New lithium IPO stock: Lithium Royalty Corp at a glance

Lithium Royalty Corp. (TSX:LIRC) is a new lithium growth play that listed on the TSX in March 2023. Priced at $17 a share at its IPO, LIRC stock has lost 24.6% in value during its first five months of trading. Management recently launched a share repurchase program in July. It intends to buy back up to 5% of the IPO stock’s issued shares. Management believes shares are undervalued, and that’s likely possible.

The $708 million company invests in royalties on lithium properties – a low-risk-high-upside investment strategy on a valuable battery metal the world is scrambling for as electric vehicle demand soars.
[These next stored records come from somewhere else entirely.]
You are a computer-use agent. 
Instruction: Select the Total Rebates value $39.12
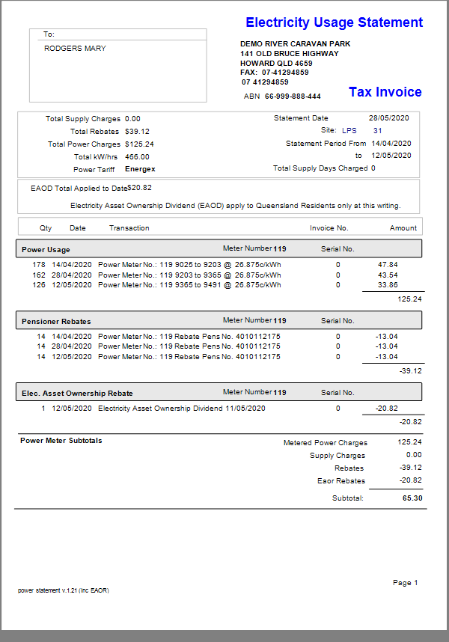pos(137,132)
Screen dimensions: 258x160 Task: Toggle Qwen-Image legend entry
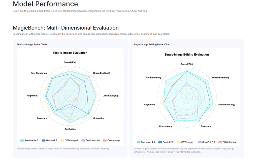pos(112,140)
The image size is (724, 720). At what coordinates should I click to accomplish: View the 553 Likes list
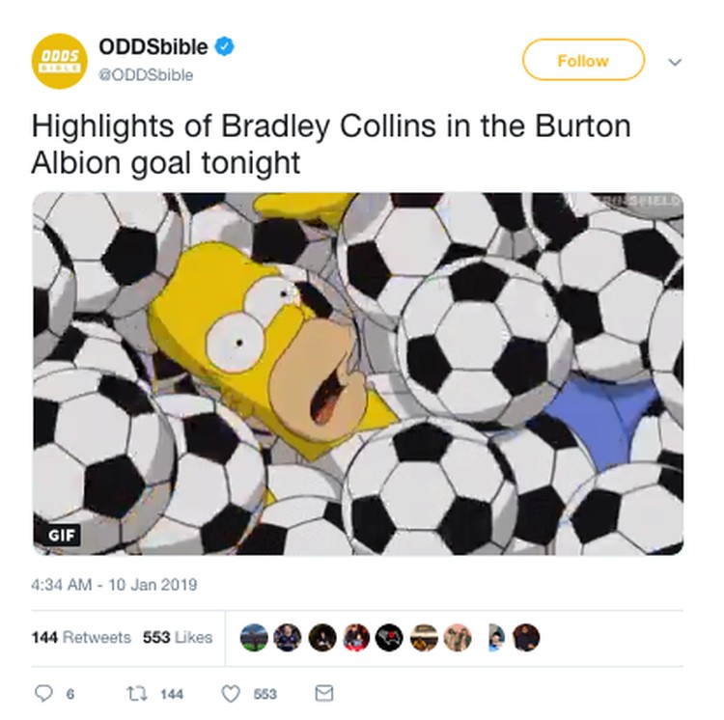[x=178, y=637]
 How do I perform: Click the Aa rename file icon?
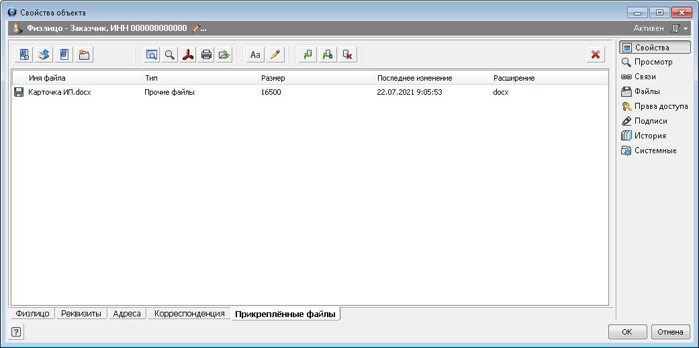[255, 55]
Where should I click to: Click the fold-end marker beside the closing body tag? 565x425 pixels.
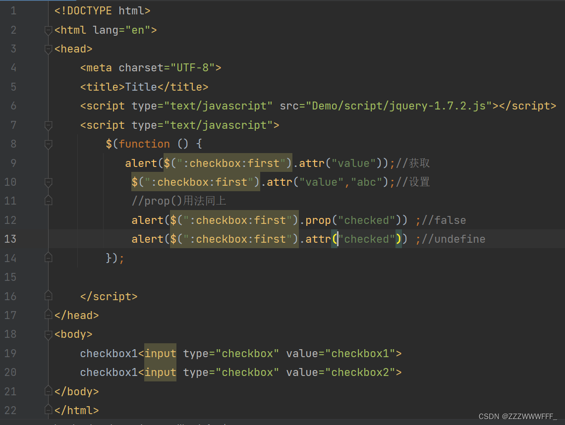tap(48, 391)
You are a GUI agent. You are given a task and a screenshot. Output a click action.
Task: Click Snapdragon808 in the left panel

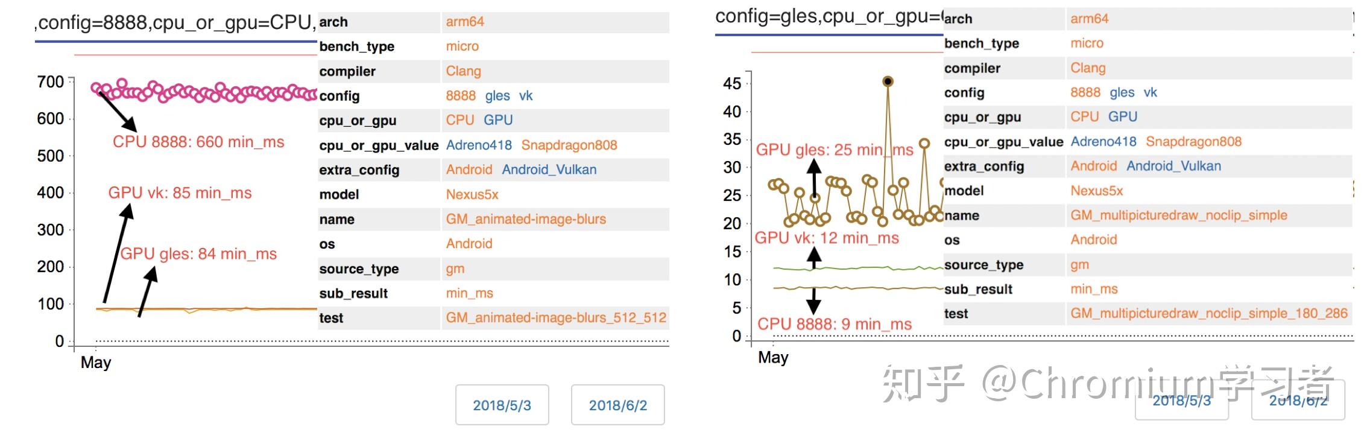[569, 145]
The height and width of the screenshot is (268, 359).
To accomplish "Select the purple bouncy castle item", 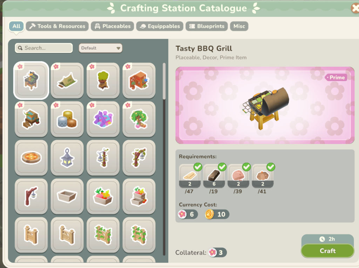I will click(x=103, y=119).
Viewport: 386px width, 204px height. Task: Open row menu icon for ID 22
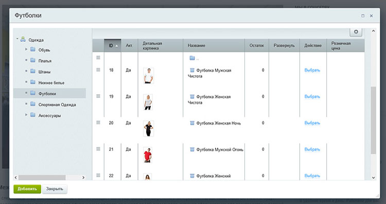pyautogui.click(x=98, y=175)
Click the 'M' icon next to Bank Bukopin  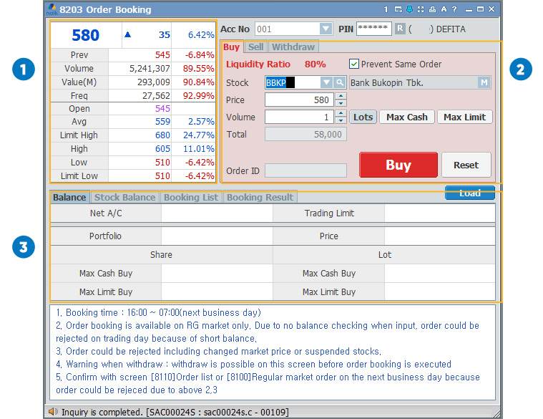pos(484,82)
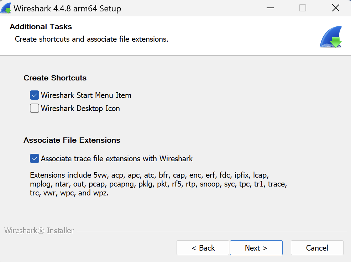This screenshot has width=351, height=262.
Task: Click the "Additional Tasks" page heading
Action: tap(41, 27)
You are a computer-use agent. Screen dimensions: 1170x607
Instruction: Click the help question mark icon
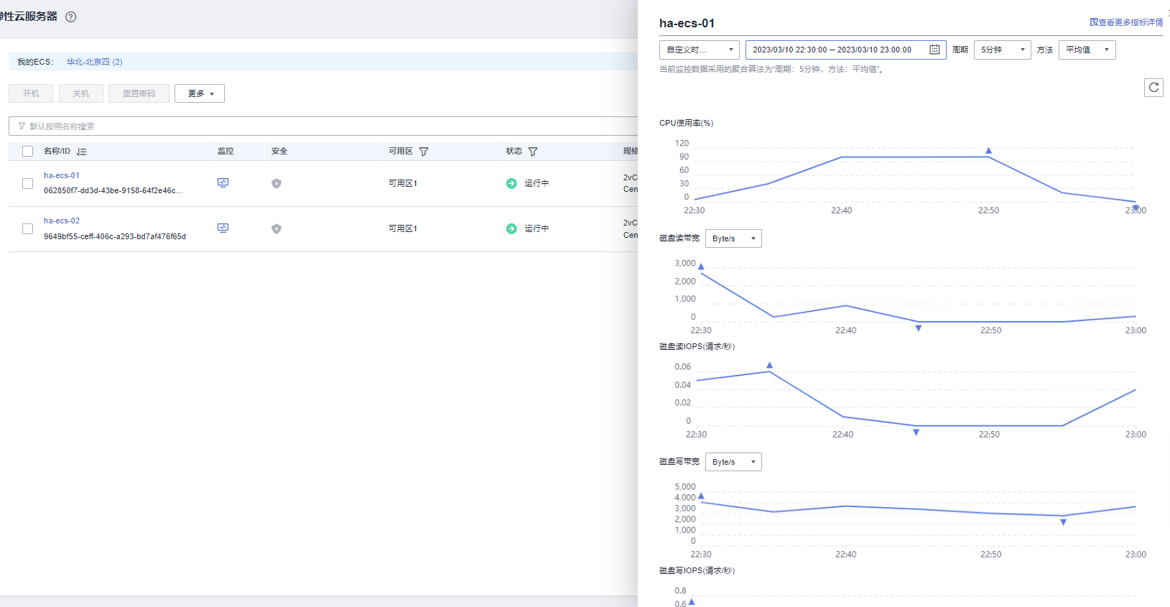[71, 17]
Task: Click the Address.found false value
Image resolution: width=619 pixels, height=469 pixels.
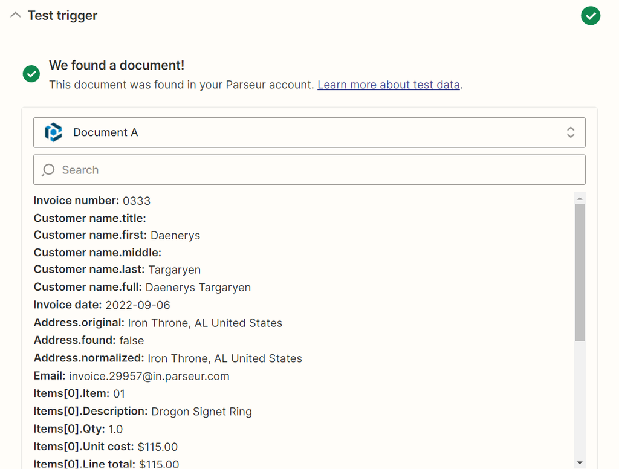Action: pos(134,340)
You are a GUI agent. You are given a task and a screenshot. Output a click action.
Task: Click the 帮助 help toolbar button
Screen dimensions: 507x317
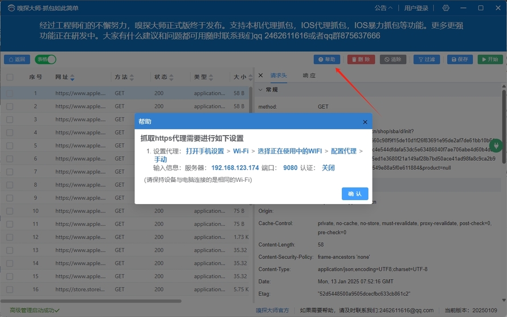coord(327,59)
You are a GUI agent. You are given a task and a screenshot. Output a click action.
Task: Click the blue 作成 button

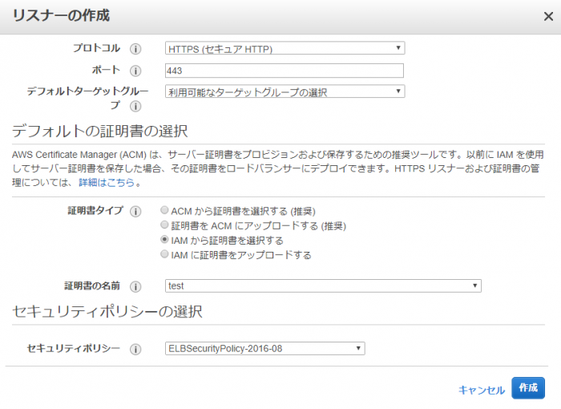528,388
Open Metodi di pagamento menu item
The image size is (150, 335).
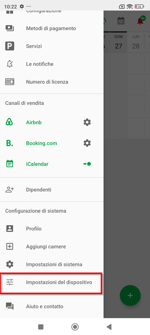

Lithium Royalty Corp offers diversified exposure to lithium’s upside. As a royalty holder, it receives a portion of the revenues from mine production, but doesn’t worry about operating cost inflation, capital injections, or environmental costs associated with mining operations. In some jurisdictions, royalties may be registered alongside title claims, and may survive bankruptcies. Given the long project development lead times for lithium projects globally, Lithium Royalty offers diversified exposure to higher lithium prices, with limited stress associated with project failures.

The company has a portfolio of 32 royalties on 30 properties located in the top-rated mining-friendly jurisdictions of Canada, Australia, South America, and the United States. Two properties are already operational, four are nearing production, and the rest are in the exploration and development stage.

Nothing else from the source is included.